Thursday, 8 October 2015

When 46 feels like 16.

I saw a birthday card once which summed up my feelings about my life perfectly. It said:"Growing old is inevitable, growing up is optional."

I do have friends who actually appear to enjoy talking about interest rates, investments, insurance and other things beginning with "i" which frankly bore the pants off me.

To be fair, not many of my friends like to talk about this kind of stuff. Obvs. My friends are largely like me living a bit of a Peter Pan-esque life which is why most of them, like me, forget PE kit pretty much every Friday, don't know exactly what energy tariff they are on without looking and may occasionally wear the same knickers two days in a row after forgetting to actually press the "start" button on the washing machine. Not me, of course. I would NEVER do that......


The downside of all this blissful albeit immature ignorance is that when people like me do actually have to act like proper grown ups it all gets a bit stressful.

Take my life at the moment for instance. I am juggling a number of tasks including sorting out loft and cavity wall insulation (dull but warm), haggling with the car insurance people who are trying to write off my mid-life crisis car after an accident which wasn't even my fault (dull but vital if I am to continue zipping round in a completely impractical vehicle), and being grown up in dealing with building works, heating systems and our income (dull but better than being cramped, cold and starving).

I HATE IT.

I want to go back to bobbing along being distracted by shiny things. I want the most important decision in my day to be what I eat for supper or what I am wearing to go out. I want to behave like I am 46 going on 16.

I hated being actually 16 of course. Most people do. It's the law. Everything is not fair. School sucks, you constantly worry if you are wearing the right thing, your hair is the right style, you are listening to the right music. And if you are not worrying about these things (I didn't much) then you have to endure being pointed out as weird, odd, nerdy, whatever the latest word is for "not the same as the masses."

As I type I am surrounded by bits of paper with quotes and measurements and phone numbers and I can see the corner of my notebook filled with grown-up notes.  I wasted a lovely hedgehog notebook on these terribly grown up notes.

I must look like a grown up to these people who come to give quotes for grown-up works to the house.

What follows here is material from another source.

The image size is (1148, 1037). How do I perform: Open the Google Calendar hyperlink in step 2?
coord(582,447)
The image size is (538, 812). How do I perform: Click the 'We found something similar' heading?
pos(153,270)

No-one looks at me and asks if my mum is in. Why do I still feel like an awkward teenager inside? When will I grow up?

Luckily my husband is also a teenager disguised as an adult and together we rub along nicely, being understanding when the other one forgets to do something which a real grown-up would remember.

Maybe it's because we both feel like this that we have a (we feel) great relationship with our teenaged children, and the two who are now in their 20's. We understand them because largely we feel like them. And they obviously take after us. For instance recently I went shopping with my adult son who has a responsible job and his own bills to pay. Does this look like a grown-up to you? I couldn't be more proud.

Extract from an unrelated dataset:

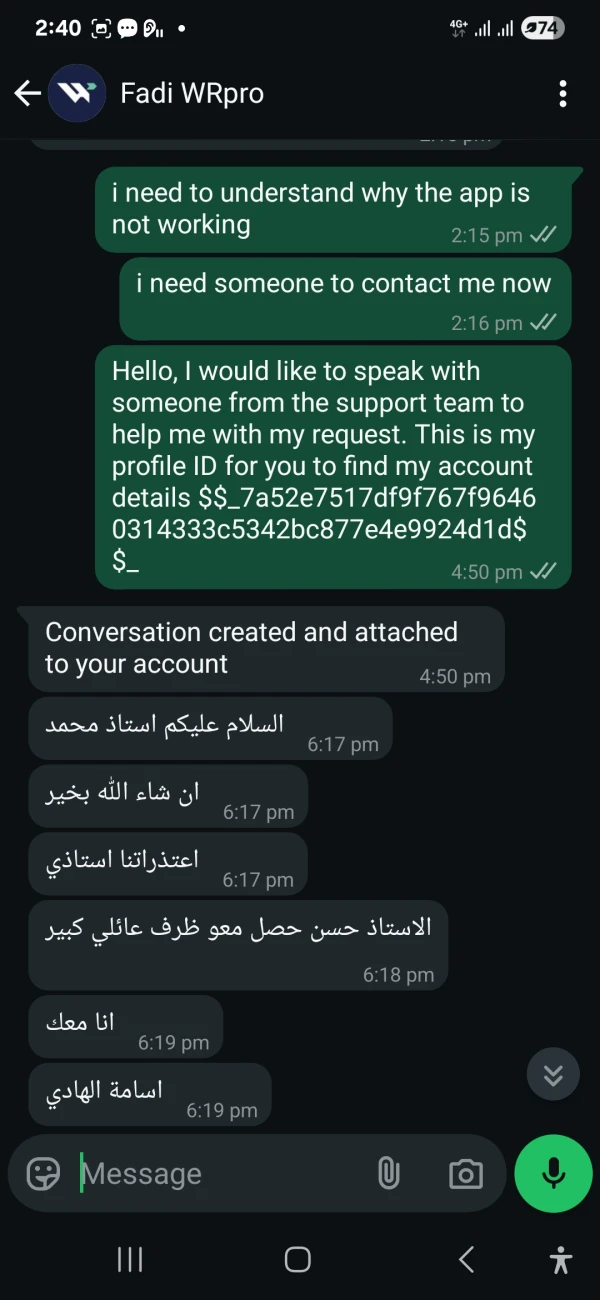Screen dimensions: 600x1300
Task: Tap the accessibility shortcut icon
Action: tap(561, 1259)
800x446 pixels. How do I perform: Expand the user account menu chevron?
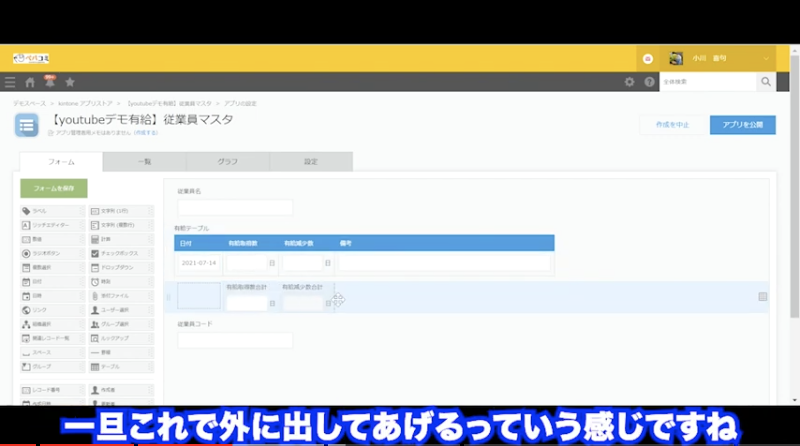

We can help them too because our best advice to them is straight out of the Hitchhikers Guide to the Galaxy follow-up book "Mostly Harmless".  Let me explain -in the book Arthur Dent met a smelly old woman in a cave who gave him photocopied sheets telling the story of her life and advised that he live his life the completely opposite way so he wouldn't end up living in a rancid cave.

Substitute smelly old woman for relatively fragrant middle aged woman, and rancid cave for over-crowded terrace with a fridge full of supermarket economy range food and you can see what we are getting at.

I digress.

Although I hate acting like a grown up I at least get to revert to behaving like a big kid the rest of the time. I like onesies, toasting marshmallows on an open fire, leaving the washing up in favour of a cuppa with a friend, abandoning the laundry to go shoe shopping and neglecting the weeding in favour of drinking Prosecco on my bench set amongst overgrown grass watching the birds wheel and dip overhead.



So my house is a mess, I have no gilt bonds (actually don't know what they are) and if I died tomorrow would only leave dust and dirty socks. (sorry kids)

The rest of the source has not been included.